今回の要旨に基づく限り、この研究は特定の酵母量が優れているかどうかを断定するものではなく、ロシアの規格に沿った測定手法を用いて品質指標を比較検証した一つの研究です。今回提供された情報の中には、日本の研究機関や日本の食品・食習慣への言及は含まれていません。結果の一般化や実用への応用については、今後さらなる検証が必要な段階にあると考えられます。

まとめ

この研究は、スポンジ法で作るパンにおいて酵母の配合量を増やすことが、生地の水分や酸度、焼き上がったパンの体積・気孔・硬さ・香り・日持ちのしやすさなど、多くの品質指標にどう関わるかを、確立された測定規格を用いて丹念に調べたものです。パン作りにおける「酵母の量」という一見単純な条件が、実は品質を左右する複合的な要因と結びついていることをうかがわせる内容といえますが、一つの研究であり結論が確定したわけではありません。

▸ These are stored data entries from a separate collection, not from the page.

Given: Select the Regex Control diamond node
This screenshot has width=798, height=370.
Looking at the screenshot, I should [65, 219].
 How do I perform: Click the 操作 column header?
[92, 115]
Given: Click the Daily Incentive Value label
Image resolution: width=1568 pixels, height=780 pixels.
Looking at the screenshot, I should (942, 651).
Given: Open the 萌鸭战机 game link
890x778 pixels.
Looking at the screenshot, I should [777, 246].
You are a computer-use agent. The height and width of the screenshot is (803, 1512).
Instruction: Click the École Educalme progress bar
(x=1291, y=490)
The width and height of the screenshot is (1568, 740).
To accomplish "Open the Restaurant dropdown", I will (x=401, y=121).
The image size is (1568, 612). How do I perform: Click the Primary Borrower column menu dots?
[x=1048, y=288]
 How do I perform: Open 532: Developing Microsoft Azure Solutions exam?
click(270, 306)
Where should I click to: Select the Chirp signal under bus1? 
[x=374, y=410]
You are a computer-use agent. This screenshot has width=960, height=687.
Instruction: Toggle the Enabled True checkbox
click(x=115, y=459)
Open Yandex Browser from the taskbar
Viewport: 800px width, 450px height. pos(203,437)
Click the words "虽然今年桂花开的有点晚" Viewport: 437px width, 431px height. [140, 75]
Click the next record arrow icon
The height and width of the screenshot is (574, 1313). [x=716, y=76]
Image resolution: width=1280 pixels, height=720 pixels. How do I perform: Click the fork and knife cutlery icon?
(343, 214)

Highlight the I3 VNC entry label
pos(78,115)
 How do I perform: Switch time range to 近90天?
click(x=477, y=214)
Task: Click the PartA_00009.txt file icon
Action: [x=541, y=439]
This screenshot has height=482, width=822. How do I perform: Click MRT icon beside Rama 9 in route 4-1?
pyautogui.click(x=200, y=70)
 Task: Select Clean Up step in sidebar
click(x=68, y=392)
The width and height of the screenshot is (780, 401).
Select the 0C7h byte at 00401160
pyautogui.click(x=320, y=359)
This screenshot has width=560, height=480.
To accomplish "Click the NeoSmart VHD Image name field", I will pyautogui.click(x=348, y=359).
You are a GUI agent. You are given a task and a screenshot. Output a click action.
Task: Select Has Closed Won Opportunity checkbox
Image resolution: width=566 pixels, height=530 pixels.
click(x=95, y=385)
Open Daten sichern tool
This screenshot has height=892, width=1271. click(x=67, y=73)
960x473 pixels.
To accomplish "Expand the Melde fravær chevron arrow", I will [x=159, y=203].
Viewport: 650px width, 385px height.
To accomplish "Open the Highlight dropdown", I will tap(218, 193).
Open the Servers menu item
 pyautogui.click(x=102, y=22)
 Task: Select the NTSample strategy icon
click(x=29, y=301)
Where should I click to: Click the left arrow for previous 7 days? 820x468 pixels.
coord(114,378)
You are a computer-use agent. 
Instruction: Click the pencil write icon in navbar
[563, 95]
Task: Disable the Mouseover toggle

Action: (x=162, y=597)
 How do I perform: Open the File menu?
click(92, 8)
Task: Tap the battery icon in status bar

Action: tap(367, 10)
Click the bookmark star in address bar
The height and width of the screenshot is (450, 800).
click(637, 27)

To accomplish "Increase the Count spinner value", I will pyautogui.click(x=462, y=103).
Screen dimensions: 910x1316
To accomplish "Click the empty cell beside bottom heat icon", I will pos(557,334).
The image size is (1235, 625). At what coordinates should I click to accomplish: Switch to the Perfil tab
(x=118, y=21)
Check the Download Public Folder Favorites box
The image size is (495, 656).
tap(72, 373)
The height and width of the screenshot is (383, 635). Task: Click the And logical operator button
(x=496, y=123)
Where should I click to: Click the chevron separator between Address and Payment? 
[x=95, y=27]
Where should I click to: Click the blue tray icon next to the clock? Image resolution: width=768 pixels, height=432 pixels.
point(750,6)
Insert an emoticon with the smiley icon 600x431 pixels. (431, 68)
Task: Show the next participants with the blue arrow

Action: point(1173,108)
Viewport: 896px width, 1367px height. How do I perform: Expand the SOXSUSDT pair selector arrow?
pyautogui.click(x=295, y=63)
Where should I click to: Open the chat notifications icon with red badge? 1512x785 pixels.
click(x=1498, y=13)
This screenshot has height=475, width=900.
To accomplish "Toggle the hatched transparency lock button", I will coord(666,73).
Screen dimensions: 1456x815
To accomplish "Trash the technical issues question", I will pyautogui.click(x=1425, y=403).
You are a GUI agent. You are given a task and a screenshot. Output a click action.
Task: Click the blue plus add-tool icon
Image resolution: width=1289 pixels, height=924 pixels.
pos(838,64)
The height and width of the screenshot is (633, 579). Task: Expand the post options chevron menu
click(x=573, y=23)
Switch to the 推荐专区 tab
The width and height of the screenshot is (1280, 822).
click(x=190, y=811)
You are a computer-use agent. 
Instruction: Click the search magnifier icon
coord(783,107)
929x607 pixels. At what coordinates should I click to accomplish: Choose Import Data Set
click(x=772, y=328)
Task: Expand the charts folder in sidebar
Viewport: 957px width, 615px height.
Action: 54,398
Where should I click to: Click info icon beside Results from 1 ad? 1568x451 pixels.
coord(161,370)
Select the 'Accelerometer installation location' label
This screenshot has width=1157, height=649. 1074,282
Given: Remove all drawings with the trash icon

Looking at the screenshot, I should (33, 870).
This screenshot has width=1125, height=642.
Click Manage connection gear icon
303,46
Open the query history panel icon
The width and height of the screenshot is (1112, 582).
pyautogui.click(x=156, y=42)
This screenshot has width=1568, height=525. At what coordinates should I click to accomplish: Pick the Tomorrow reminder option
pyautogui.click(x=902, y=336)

※本記事は原著論文の翻訳ではなく、研究内容を独自に解説したものです。参考文献:Е. Н. Соколова, Наталья Александровна Фурсова, Тюрина Ольга Евгеньевна, et al. Влияние количества обогащенных дрожжей на показатели качества хлебобулочных изделий, приготовленных опарным способом. 食品加工産業 (2026). DOI: 10.52653/ppi.2026.9.9.028.